Late one night, private investigator Philip Marlowe is visited by his close friend, Terry Lennox, who asks for a lift from Los Angeles to the California–Mexico border at Tijuana. He obliges. On returning home, Marlowe is awaited by two police department detectives, who accuse Terry Lennox of having murdered his rich wife, Sylvia. Marlowe refuses to give them any information and they arrest him. After three days in jail, the police release him, because Terry Lennox committed suicide in Mexico. It is an open-and-shut case to the police and the press, but the "official facts" do not sit right with Marlowe. In the meantime, Marlowe is hired by Eileen Wade, the platinum-blonde trophy wife of Roger Wade, an alcoholic novelist with writers' block, whose macho, Hemingway-like persona is proving self-destructive. She asks that Marlowe find her husband, who, despite such regular alcoholic binges and days-long disappearances, now seems to be missing.

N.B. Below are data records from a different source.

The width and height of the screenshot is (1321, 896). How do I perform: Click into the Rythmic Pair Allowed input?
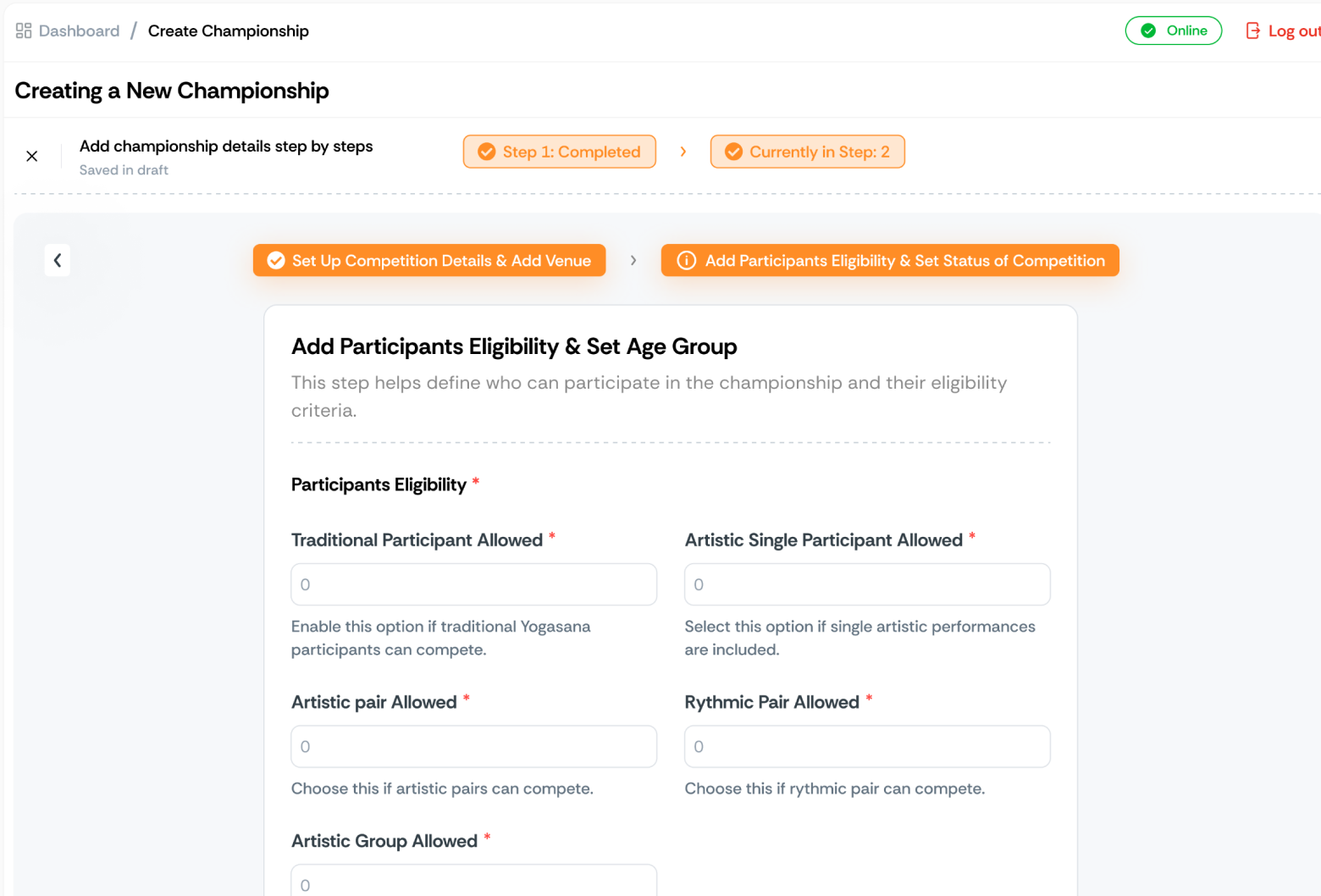tap(867, 746)
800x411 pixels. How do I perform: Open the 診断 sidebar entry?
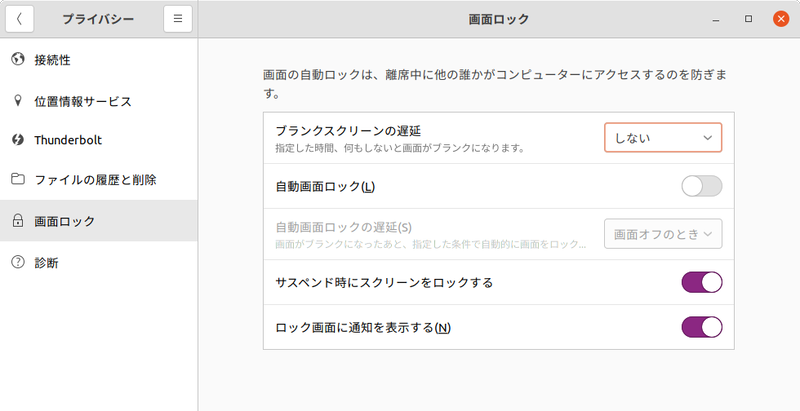[46, 262]
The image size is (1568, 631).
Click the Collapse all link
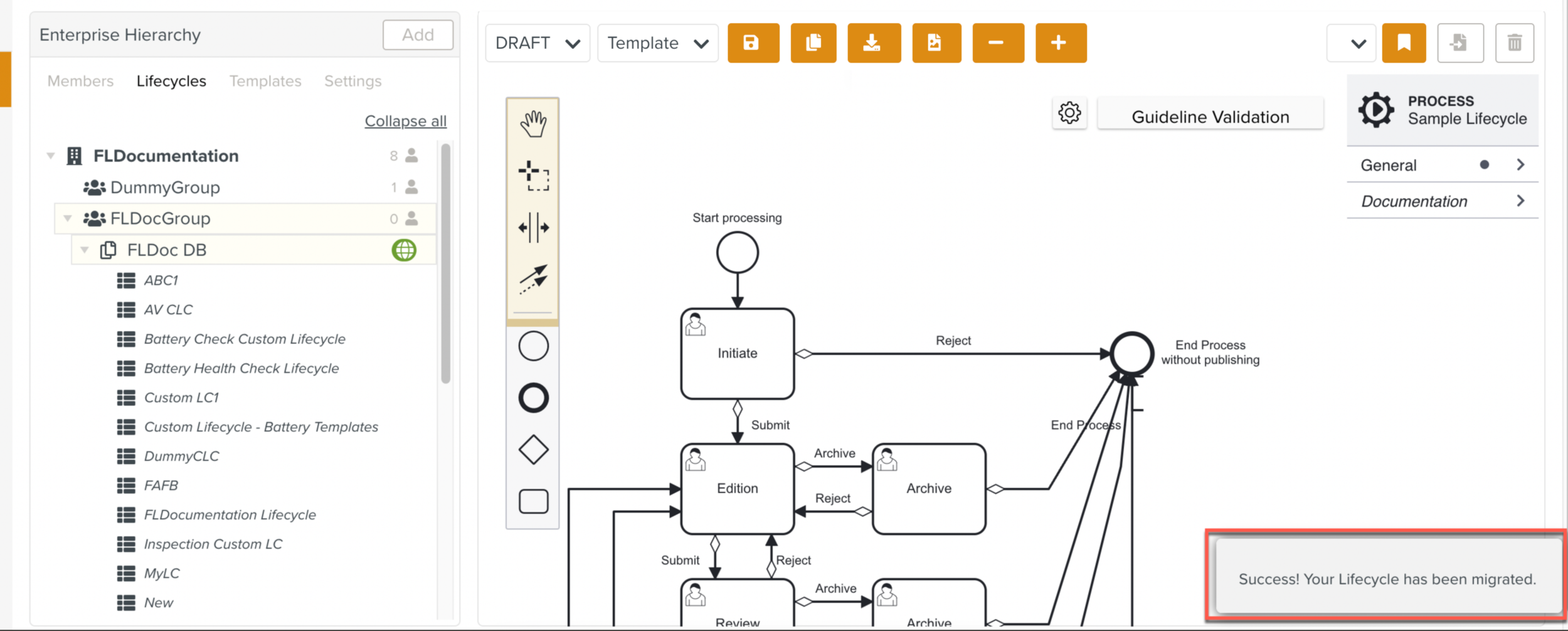(x=405, y=121)
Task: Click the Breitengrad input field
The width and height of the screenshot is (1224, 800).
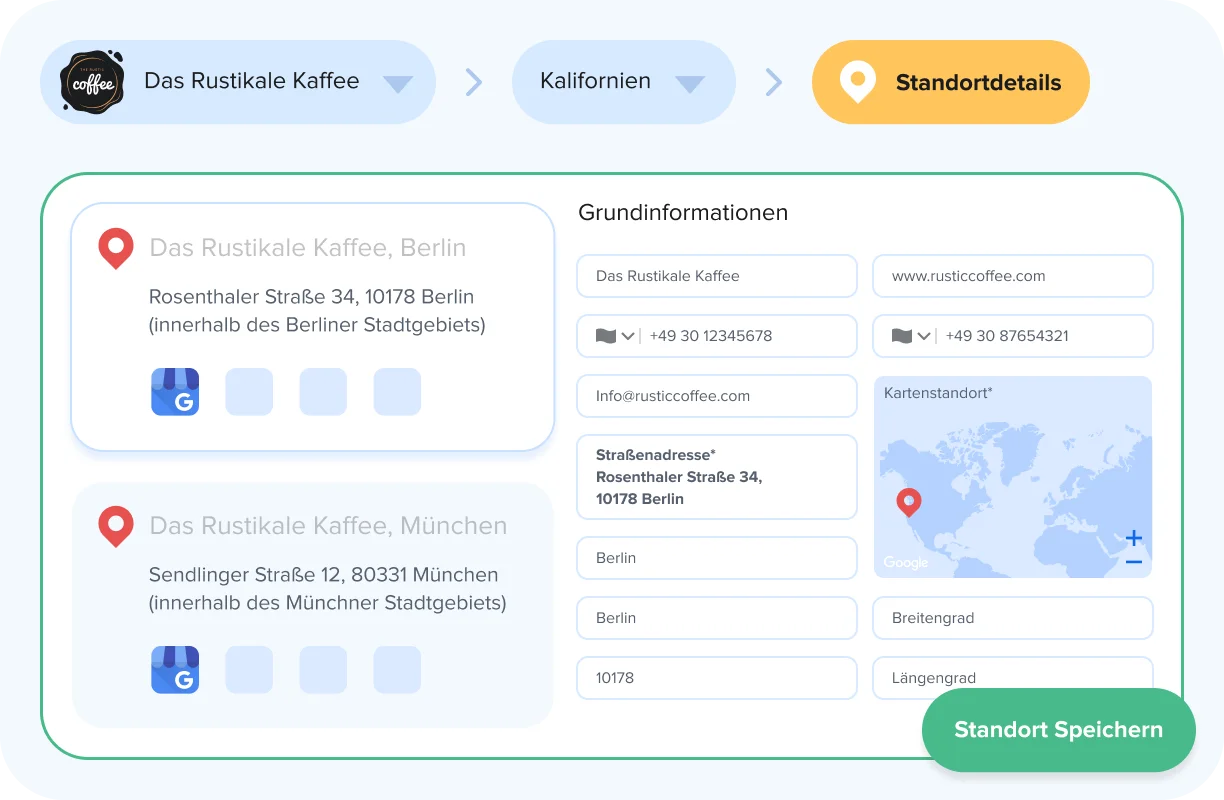Action: pyautogui.click(x=1012, y=618)
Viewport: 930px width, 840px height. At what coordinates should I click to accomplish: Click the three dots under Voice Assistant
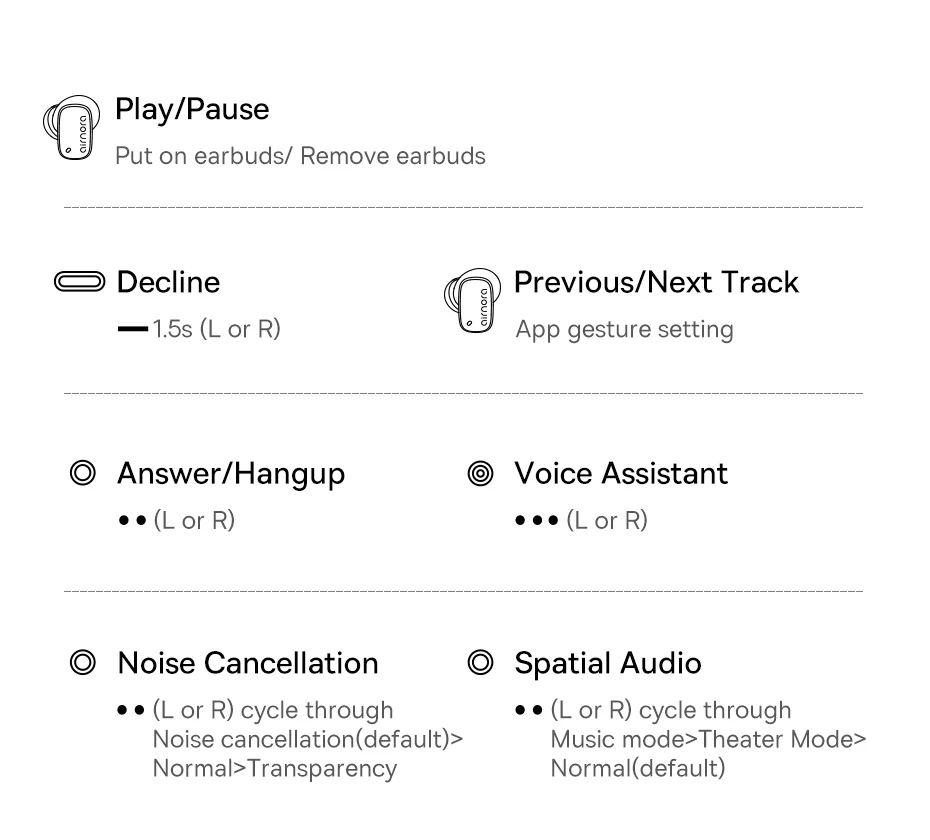(x=536, y=521)
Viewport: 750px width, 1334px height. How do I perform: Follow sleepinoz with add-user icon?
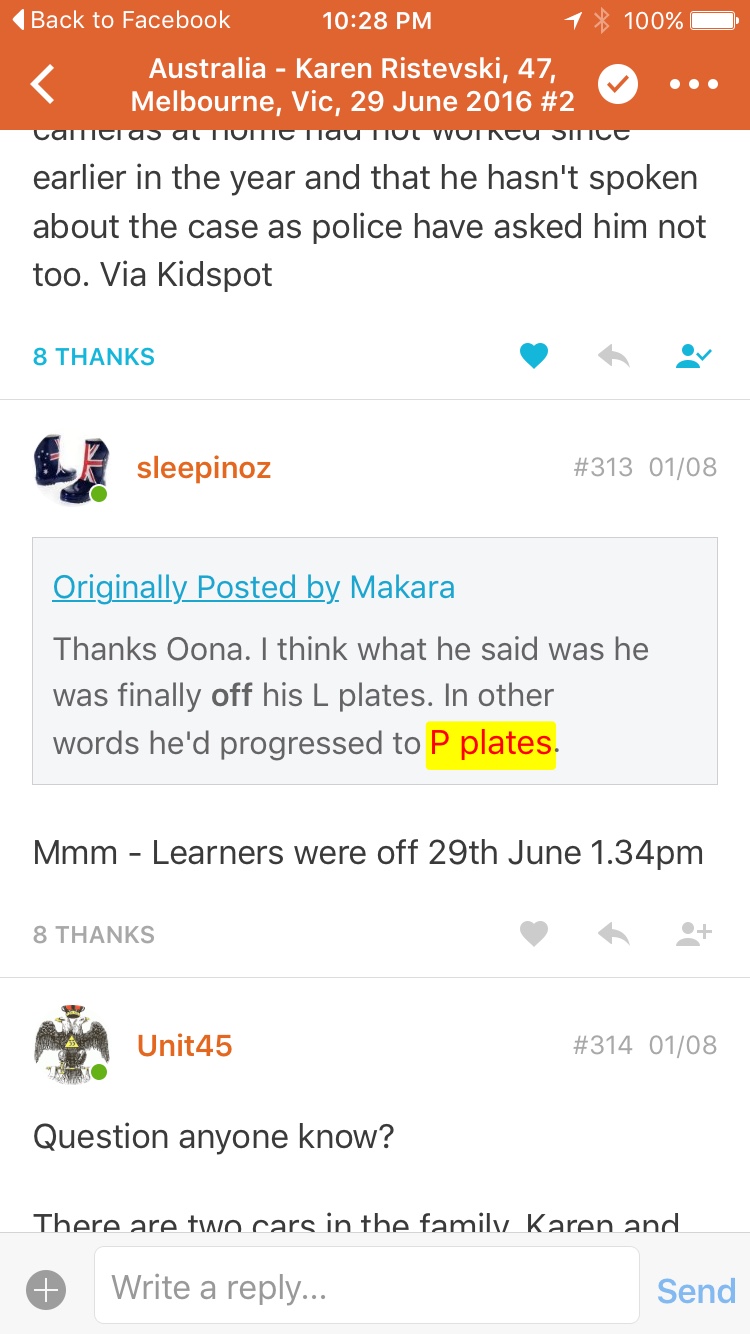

In the course of investigating Mrs. Wade's missing-husband case — visiting the sub-culture of "private" detoxification clinics for rich alcoholics and drug addicts — Marlowe learns that the Wades "knew" the Lennoxes socially. He is increasingly convinced that there is more to Terry's suicide and the murder of Sylvia. Marlowe incurs the wrath of ruthless gangster Marty Augustine, who wants money returned that Lennox owed him. Augustine viciously injures his own girlfriend just to demonstrate what could happen to Marlowe, saying: "Her, I love. You, I don't even like." The return of Augustine's money in the nick of time frees Marlowe to take a second trip to Mexico, where he ultimately uncovers the truth of what happened between Terry and Sylvia Lennox.